### Prompt 1
In the embroidery forum thread, list each username that has a post, once apiece, in the order each first appears.
### Prompt 2
Print everything in the embroidery thread from "## askroyaltee (Sep" down to "can talk prices.".

### Page
_ _ _ _ _

# Looking for Embroider who can put a curse word on polo shirt for me?



## askroyaltee (Sep 25, 2009)

Hi, 

I run a street wear brand and would like to find an embroider who wont mind putting a curse word on a run of polo shirts for me. I've reached out to the local places near me and they're all really mom and pop places so they turn down the work. I simply want "Fxck You Pay Me" emdborider small on a polo shirt..if its someting you'd be willing to do let me know and we can talk prices. 

Thanks!


----------



## imaginethatgraph (Mar 14, 2011)

You can PM me


----------



## Rodney (Nov 3, 2004)

:: Service request post moved to the proper Service Referrals/Recommendations section of the forum. Read more here  ::​


----------



## Cathy91722 (Feb 26, 2010)

You can pm me also. It's just words.


----------



## imaginethatgraph (Mar 14, 2011)

I tryed. Your mail box is full.


----------



## KB Graphics (Feb 26, 2007)

It always amazes me what some people will do for a buck


----------



## Hegemone (Oct 18, 2011)

I would suggest adding punctuation to clarify the point.


----------



## imaginethatgraph (Mar 14, 2011)

Freedom of speach


----------



## Hegemone (Oct 18, 2011)

Unless of course its hate speech intended to elicit an emotional and gutteral response. Verbal assault is not protected. Btw if I embroidered I would totally do this. If you would like apparel vinyl I could do it in glitter.


----------

_ _ _ _ _

### Material provided
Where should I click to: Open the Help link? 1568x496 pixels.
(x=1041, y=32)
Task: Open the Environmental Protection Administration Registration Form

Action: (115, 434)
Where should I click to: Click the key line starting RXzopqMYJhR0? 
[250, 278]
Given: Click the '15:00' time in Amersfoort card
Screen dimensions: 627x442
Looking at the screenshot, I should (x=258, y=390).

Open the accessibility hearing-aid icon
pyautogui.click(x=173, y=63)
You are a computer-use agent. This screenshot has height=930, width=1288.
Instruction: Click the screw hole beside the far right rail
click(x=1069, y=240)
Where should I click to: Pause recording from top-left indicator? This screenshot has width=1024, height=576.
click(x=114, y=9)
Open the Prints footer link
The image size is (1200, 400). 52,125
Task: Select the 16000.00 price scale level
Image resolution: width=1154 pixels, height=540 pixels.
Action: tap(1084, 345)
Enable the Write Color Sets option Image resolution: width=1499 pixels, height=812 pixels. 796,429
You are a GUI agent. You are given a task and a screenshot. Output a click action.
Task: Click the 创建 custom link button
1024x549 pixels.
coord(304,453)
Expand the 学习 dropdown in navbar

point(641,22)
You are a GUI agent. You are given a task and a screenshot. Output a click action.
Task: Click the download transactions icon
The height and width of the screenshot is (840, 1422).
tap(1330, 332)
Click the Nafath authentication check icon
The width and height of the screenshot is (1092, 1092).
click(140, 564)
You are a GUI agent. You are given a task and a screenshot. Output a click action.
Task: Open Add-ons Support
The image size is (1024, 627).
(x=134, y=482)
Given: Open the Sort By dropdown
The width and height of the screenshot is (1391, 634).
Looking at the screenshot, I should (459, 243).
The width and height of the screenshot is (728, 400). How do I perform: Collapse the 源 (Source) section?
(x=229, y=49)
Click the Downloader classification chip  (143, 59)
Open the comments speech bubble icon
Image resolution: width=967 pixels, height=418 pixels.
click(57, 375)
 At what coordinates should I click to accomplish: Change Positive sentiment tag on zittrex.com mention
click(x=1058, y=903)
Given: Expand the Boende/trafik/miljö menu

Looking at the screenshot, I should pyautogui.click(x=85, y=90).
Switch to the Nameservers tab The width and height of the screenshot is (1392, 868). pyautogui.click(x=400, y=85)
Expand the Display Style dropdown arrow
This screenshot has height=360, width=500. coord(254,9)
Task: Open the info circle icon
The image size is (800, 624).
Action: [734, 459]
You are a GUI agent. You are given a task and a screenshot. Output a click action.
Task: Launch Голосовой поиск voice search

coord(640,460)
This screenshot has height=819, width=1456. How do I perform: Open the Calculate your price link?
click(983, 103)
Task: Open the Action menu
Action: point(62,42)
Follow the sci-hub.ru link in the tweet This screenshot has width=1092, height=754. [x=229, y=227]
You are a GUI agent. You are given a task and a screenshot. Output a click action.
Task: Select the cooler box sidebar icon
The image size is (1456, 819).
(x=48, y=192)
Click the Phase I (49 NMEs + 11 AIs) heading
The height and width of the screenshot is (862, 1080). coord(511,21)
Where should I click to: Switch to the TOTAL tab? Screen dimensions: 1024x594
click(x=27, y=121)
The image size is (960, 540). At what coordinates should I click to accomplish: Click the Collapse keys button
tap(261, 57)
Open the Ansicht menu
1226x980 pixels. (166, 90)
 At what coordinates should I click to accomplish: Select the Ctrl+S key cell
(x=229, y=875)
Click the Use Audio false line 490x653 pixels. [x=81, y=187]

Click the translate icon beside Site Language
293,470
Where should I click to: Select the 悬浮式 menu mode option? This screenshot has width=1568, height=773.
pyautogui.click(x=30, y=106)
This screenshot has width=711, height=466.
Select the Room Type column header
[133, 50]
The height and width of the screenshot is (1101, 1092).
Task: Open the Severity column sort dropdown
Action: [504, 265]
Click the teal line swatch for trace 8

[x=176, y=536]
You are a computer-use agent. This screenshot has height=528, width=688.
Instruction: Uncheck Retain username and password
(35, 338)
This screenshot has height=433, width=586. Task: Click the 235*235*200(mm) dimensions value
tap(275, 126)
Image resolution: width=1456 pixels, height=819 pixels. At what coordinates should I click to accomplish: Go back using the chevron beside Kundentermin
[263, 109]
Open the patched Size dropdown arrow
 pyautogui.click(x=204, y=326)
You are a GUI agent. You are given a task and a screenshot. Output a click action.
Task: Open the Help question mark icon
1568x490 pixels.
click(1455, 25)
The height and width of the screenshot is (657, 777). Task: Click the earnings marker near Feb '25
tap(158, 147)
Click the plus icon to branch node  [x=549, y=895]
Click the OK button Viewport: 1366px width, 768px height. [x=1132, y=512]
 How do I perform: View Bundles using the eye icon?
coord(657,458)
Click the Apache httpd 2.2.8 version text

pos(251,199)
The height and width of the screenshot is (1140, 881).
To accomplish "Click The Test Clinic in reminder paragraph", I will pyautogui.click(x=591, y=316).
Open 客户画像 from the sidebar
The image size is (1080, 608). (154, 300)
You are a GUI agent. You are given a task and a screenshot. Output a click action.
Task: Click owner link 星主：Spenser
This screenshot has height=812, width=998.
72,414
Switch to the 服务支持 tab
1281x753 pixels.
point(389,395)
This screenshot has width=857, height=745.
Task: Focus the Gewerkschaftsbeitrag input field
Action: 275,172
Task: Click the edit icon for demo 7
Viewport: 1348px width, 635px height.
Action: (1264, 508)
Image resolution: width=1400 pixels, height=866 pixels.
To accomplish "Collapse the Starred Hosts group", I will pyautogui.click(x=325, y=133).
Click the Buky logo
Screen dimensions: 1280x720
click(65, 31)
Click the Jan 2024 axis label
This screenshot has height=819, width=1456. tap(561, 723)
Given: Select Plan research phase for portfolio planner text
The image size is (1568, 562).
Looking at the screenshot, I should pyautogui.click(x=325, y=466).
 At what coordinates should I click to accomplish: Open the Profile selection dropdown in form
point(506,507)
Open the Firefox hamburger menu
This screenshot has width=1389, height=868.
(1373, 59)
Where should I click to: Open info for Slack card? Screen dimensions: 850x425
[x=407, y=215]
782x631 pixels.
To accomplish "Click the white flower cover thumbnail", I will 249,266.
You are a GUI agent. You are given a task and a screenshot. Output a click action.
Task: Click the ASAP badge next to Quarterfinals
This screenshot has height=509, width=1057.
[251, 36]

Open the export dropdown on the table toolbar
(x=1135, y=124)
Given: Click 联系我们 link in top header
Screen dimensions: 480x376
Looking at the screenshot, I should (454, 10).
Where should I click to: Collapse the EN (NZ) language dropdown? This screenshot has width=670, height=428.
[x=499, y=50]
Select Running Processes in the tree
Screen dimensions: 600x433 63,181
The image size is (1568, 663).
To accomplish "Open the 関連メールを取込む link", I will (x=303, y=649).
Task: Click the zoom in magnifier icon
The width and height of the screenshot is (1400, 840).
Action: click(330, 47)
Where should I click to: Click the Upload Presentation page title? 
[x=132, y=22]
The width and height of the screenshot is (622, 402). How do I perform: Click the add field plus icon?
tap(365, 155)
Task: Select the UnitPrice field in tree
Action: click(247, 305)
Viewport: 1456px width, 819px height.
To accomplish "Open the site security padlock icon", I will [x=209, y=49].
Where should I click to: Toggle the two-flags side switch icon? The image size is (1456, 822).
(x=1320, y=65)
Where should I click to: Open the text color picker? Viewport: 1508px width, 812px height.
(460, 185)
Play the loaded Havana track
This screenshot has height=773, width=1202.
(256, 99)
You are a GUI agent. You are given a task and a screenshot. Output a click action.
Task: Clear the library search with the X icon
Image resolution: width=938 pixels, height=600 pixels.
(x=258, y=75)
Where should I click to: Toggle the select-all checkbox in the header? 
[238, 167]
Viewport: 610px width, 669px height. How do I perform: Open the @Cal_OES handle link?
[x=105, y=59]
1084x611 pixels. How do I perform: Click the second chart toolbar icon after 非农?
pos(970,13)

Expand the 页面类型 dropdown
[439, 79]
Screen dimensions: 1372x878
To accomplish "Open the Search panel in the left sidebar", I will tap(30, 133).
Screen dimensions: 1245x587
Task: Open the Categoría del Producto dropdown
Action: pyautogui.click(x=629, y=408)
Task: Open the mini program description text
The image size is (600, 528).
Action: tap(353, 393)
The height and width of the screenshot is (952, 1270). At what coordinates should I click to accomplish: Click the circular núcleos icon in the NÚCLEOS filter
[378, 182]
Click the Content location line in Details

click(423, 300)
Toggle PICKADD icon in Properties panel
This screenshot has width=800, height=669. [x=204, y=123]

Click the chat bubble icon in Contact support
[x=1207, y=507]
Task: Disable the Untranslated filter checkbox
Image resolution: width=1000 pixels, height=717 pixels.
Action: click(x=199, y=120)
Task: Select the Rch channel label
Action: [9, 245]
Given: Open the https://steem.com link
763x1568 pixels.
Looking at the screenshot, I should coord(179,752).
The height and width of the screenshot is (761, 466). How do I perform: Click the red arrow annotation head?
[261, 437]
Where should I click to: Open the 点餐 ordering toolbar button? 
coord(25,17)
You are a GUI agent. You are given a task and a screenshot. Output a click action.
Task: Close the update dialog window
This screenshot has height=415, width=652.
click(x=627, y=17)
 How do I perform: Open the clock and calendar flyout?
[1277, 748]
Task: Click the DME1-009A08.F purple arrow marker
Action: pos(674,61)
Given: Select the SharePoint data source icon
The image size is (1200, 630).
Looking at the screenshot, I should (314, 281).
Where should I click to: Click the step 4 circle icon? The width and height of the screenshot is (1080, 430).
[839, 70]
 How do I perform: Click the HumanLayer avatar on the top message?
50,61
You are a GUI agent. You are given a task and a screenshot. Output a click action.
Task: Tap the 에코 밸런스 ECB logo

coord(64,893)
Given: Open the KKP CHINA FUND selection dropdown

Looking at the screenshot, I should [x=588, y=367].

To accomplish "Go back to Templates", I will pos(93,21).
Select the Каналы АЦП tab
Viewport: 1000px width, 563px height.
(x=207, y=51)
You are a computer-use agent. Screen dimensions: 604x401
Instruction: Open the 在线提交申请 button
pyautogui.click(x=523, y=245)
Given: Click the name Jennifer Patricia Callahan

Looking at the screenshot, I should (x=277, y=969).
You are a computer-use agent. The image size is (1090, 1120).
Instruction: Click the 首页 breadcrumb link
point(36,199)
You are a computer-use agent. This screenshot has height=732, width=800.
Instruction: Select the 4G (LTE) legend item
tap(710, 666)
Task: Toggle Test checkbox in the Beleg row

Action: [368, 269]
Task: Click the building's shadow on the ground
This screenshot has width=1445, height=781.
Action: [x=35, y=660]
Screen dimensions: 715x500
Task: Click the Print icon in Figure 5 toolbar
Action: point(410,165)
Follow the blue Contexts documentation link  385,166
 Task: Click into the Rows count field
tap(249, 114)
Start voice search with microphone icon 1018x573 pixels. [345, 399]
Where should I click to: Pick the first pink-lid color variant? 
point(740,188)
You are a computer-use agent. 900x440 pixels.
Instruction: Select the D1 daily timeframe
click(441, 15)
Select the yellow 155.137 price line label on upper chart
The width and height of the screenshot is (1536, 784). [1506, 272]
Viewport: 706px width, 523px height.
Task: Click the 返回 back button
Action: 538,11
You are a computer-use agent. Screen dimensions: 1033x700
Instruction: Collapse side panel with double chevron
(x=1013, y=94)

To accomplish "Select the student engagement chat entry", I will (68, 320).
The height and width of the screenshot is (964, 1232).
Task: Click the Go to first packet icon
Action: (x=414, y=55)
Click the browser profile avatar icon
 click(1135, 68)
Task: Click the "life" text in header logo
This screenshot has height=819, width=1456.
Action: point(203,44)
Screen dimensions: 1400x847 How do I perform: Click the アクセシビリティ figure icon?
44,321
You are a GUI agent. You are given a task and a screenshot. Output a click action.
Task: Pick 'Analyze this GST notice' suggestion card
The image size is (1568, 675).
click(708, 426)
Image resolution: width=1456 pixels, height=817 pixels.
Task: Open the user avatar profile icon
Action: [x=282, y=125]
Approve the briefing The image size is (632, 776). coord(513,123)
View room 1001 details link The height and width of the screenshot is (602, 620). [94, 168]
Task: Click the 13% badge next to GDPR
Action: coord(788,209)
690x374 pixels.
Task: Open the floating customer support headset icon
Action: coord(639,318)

_ _ _ _ _

### Right answer 1
askroyaltee
imaginethatgraph
Rodney
Cathy91722
KB Graphics
Hegemone

### Right answer 2
## askroyaltee (Sep 25, 2009)

Hi, 

I run a street wear brand and would like to find an embroider who wont mind putting a curse word on a run of polo shirts for me. I've reached out to the local places near me and they're all really mom and pop places so they turn down the work. I simply want "Fxck You Pay Me" emdborider small on a polo shirt..if its someting you'd be willing to do let me know and we can talk prices.